ISBN 978-3-8439-5667-3

978-3-8439-5667-3, Reihe Thermodynamik

Matthias Ibach
Numerical Investigation of Droplet Oscillation and Grouping Phenomena

214 Seiten, Dissertation Universität Stuttgart (2025), Softcover, A5

Zusammenfassung / Abstract

Multiphase flows involving spray systems and droplet streams play a key role in technical, medical and industrial applications. Understanding droplet behavior, including deformation, motion and interaction, is crucial for optimizing these systems. Simplified models, such as monodisperse droplet streams, allow detailed studies of oscillation, motion and grouping.

The primary objective of this thesis is to deepen the fundamental understanding of droplet oscillation, grouping and the influence of deformed, oscillating droplets on droplet motion in streams.
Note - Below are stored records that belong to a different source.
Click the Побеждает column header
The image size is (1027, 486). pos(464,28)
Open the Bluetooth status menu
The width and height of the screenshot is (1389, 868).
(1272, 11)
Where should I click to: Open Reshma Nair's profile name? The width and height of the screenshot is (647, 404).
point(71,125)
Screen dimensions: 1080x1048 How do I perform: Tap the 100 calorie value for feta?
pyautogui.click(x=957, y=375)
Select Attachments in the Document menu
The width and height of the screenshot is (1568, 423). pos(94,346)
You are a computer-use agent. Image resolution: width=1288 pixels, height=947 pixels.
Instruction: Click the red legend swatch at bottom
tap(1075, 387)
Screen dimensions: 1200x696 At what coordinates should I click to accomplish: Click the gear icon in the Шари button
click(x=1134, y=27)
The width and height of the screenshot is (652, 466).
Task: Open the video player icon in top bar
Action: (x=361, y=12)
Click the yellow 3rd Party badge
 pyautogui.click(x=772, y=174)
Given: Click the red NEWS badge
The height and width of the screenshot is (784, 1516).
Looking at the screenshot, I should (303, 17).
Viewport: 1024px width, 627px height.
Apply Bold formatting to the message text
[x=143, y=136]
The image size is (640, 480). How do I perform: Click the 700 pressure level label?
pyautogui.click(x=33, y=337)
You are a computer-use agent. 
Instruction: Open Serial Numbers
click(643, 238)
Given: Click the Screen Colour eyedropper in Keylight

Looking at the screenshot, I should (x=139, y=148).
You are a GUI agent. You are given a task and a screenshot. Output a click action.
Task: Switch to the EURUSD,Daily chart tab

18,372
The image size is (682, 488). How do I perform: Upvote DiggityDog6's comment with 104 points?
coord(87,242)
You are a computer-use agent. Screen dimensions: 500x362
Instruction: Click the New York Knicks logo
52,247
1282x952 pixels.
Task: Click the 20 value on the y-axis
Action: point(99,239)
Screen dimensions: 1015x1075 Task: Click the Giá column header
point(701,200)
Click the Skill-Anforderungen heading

This is done using Free Surface 3D (FS3D), a high-resolution Direct Numerical Simulation (DNS) framework employing the Volume-of-Fluid method (VOF).

For droplet oscillation, the work explores oscillation modes, damping behavior, frequencies and mode coupling for various initial conditions, revealing deviations from linear theory, especially for large amplitudes, high viscosities and initial higher harmonics. Non-Newtonian effects are studied, highlighting transient behavior and time lags between structural evolution and oscillatory motion. Jacobi Sets and STL Decomposition help reveal fluid-microstructure interactions. A novel post-processing method quantifies oscillation metrics and energy budgets, uncovering a collapse of prolate and oblate times over energy across a wide range of conditions.

For droplet grouping, simulations are validated against experiments, and parametric studies assess the effects of initial droplet separation and Reynolds number. Co-planar arrangements show significant deviations from single streams when lateral distances are below five diameters. A derived scaling law for grouping time reveals a linear trend across all relevant parameters. Neighboring droplets strongly influence oscillation, with only slight frequency shift but a significant decrease in damping at higher velocities and closer spacing, highlighting the importance of considering deformed droplets in grouping dynamics.